En faisant fi de la réputation des uns et des autres, en ne
se basant que sur le classement actuel, le match au sommet du prochain
week-end opposera à Rome l'Irlande et l'Italie, respectivement première
et deuxième à l'issue de la première journée. Passez ce léger pied
de nez aux idées préconçues (Italie-Irlande, un sommet du Tournoi
!) ce match devra être celui de la confirmation pour les deux équipes.
Pour le favori irlandais, il s'agit de conquérir un second succès
en déplacement avant de recevoir la France à Lansdowne Road et de
disputer, qui sait, un match décisif contre l'Angleterre lors de la
dernière journée.
Loin de ces ambitions, bien trop élevées pour elle, l'Italie
cherchera essentiellement à démontrer que son succès initial était
dû autant, sinon plus, à ses propres progrès qu'à la faiblesse de
l'équipe galloise. Toutefois, un succès des joueurs de Kirwan sur
le XV du Trèfle paraît hautement improbable.
Les Gallois, humiliés par l'équipe transalpine au Stadio Flaminio
de Rome samedi dernier, n'auront pas eu le temps de gamberger trop
longtemps puisqu'ils accueillent samedi l'ogre anglais au Millenium
Stadium de Cardiff. Dans leurs malheurs, les Gallois ont la chance
de pouvoir prouver face à leur ennemi héréditaire qu'ils ne sont pas
tombés aussi bas que leurs derniers résultats pourraient le laisser
supposer. Orgueil national et «sainte trouille» risquent cependant
de ne pas suffire face à un XV de la rose que l'on imagine assez mal,
dans sa quête effrénée du «Great Slam», chuter au Pays de Galles.

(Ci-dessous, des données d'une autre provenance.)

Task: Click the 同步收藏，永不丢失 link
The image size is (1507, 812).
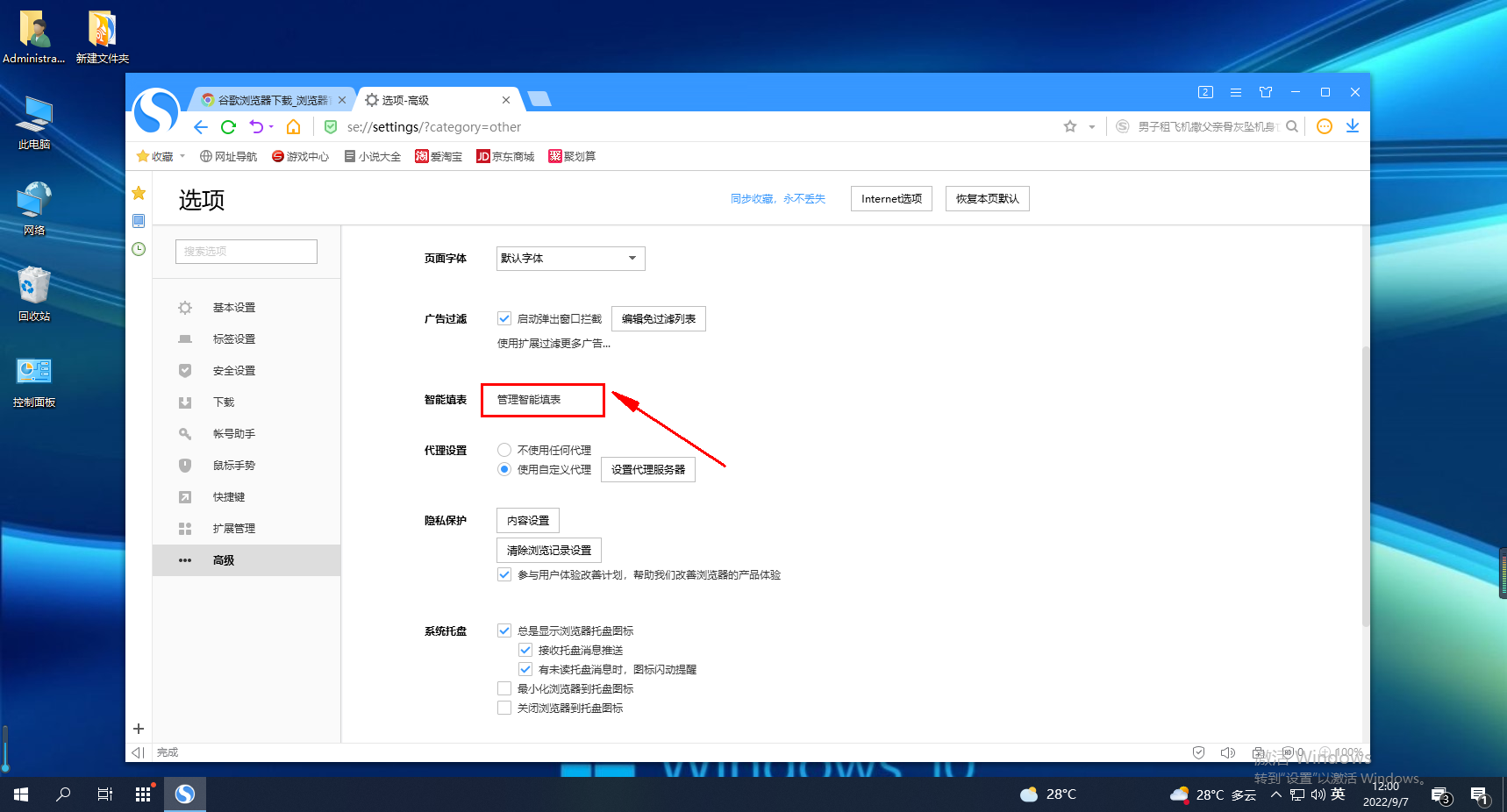Action: pos(779,198)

Cruels ou réalistes, c'est selon, les bookmakers londoniens tablent
sur un succès de l'Angleterre avec un écart supérieur à 25 points.

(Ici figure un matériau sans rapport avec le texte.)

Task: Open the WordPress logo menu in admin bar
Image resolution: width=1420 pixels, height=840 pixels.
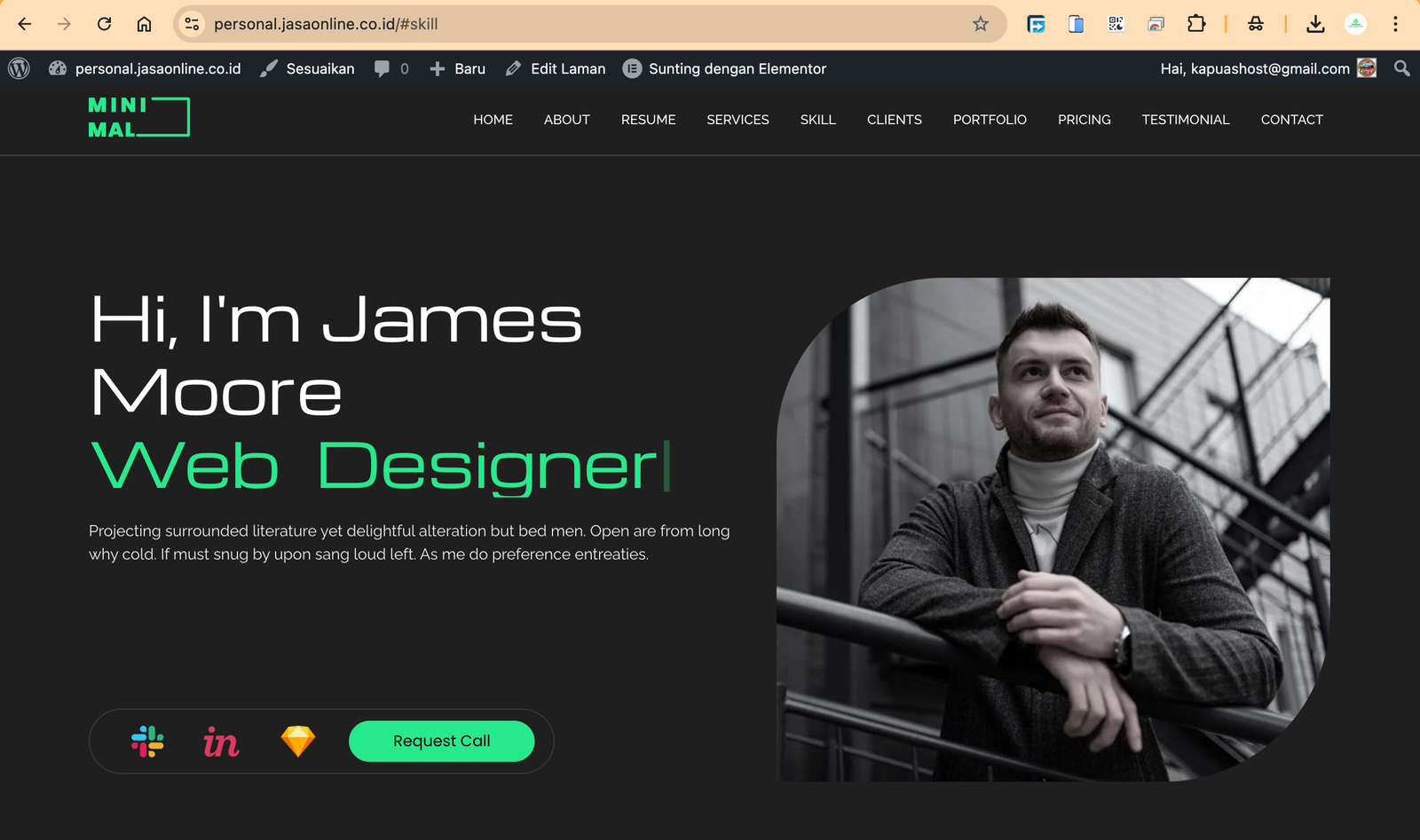Action: 18,67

Le match dominical, autre «nouvelle» habitude du Tournoi, opposera
l'équipe de France au XV du Chardon, deux formations battues lors
de la première journée. Si une défaite à Twickenham n'a rien d'infamant,
la recherche de l'excellence prônée par Laporte ne peut se contenter
d'un tel résultat... surtout obtenu de cette manière-là. Le XV de
France n'a pas encore perdu toutes ambitions dans le Tournoi mais
il devra éviter le syndrome des années passées lorsqu'une défaite
devant l'Angleterre annonçait un Tournoi difficile, pour ne pas dire
médiocre, couronné d'autres revers bien moins pardonnables.

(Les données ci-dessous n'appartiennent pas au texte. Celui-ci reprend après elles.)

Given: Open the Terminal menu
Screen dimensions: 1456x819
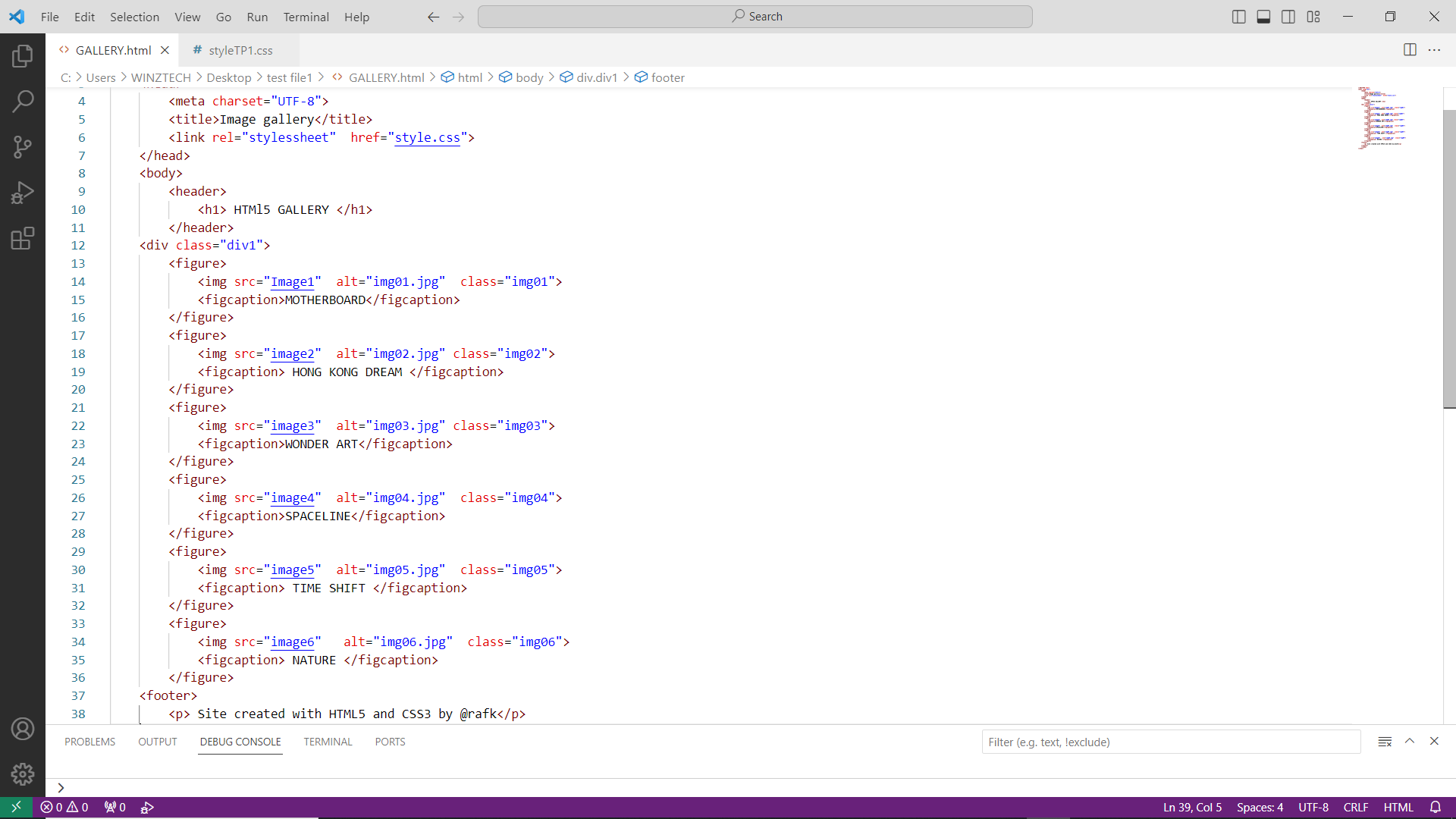Looking at the screenshot, I should click(x=306, y=17).
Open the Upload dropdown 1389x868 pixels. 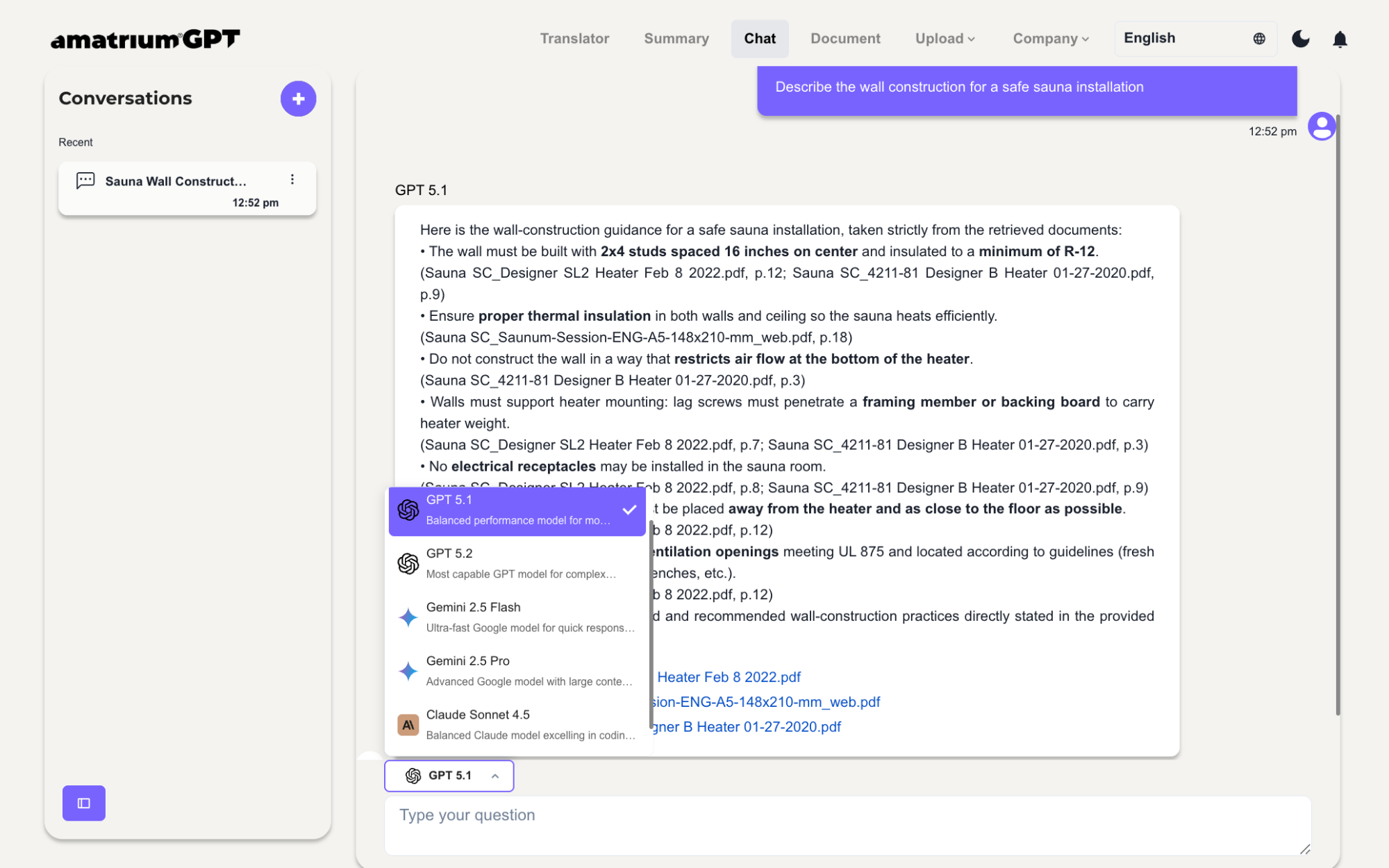pyautogui.click(x=945, y=39)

Malgré tout, l'équipe de Bernard Laporte dispose d'un niveau
de performance minimum qui l'a met théoriquement à l'abri de revers
majeurs face à des nations supposées inférieures, à fortiori à domicile.
L'écart entre les trois prétendants à la couronne européenne et les
autres équipes semble être suffisamment conséquent pour indiquer que
l'absence de victoire dans le chef de la France, de l'Angleterre ou
de l'Irlande serait une énorme surprise. Reste la magie, inégalée,
du Tournoi pour contredire ces affirmations.